• **WORK TASK**:
Update the material below by changing every "Identify the location of" to "Find the position of" and keeping every other part the same.

▬▬▬▬▬▬

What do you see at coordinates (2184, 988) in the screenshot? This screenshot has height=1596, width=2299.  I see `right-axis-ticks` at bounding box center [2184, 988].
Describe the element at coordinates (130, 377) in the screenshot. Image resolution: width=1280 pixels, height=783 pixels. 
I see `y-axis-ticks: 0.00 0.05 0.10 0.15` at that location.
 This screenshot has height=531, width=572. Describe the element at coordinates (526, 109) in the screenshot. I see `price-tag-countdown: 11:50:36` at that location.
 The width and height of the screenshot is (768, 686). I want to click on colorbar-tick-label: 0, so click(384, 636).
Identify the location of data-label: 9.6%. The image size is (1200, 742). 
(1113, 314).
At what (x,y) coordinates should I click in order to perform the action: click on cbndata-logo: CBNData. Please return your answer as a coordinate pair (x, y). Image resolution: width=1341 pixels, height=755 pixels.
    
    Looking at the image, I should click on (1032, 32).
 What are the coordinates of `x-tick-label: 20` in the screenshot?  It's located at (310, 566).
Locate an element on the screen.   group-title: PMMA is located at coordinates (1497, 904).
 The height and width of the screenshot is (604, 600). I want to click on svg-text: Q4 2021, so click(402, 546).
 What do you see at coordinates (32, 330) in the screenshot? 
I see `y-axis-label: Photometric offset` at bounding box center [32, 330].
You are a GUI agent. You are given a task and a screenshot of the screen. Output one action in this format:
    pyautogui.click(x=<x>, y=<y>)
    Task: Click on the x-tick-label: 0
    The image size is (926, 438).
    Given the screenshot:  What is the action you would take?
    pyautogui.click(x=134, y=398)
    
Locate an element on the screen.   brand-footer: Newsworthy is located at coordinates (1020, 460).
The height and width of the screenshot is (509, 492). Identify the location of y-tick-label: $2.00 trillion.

▬▬▬▬▬▬

• **ANSWER SPACE**:
What do you see at coordinates (2184, 988) in the screenshot? This screenshot has height=1596, width=2299.  I see `right-axis-ticks` at bounding box center [2184, 988].
Describe the element at coordinates (130, 377) in the screenshot. Image resolution: width=1280 pixels, height=783 pixels. 
I see `y-axis-ticks: 0.00 0.05 0.10 0.15` at that location.
 This screenshot has height=531, width=572. Describe the element at coordinates (526, 109) in the screenshot. I see `price-tag-countdown: 11:50:36` at that location.
 The width and height of the screenshot is (768, 686). I want to click on colorbar-tick-label: 0, so click(384, 636).
Find the position of data-label: 9.6%. The image size is (1200, 742). 
(1113, 314).
At what (x,y) coordinates should I click in order to perform the action: click on cbndata-logo: CBNData. Please return your answer as a coordinate pair (x, y). Image resolution: width=1341 pixels, height=755 pixels.
    
    Looking at the image, I should click on (1032, 32).
 What are the coordinates of `x-tick-label: 20` in the screenshot?  It's located at (310, 566).
Locate an element on the screen.   group-title: PMMA is located at coordinates (1497, 904).
 The height and width of the screenshot is (604, 600). I want to click on svg-text: Q4 2021, so click(402, 546).
 What do you see at coordinates (32, 330) in the screenshot? 
I see `y-axis-label: Photometric offset` at bounding box center [32, 330].
You are a GUI agent. You are given a task and a screenshot of the screen. Output one action in this format:
    pyautogui.click(x=<x>, y=<y>)
    Task: Click on the x-tick-label: 0
    The image size is (926, 438).
    Given the screenshot:  What is the action you would take?
    pyautogui.click(x=134, y=398)
    
Locate an element on the screen.   brand-footer: Newsworthy is located at coordinates (1020, 460).
The height and width of the screenshot is (509, 492). Find the position of y-tick-label: $2.00 trillion.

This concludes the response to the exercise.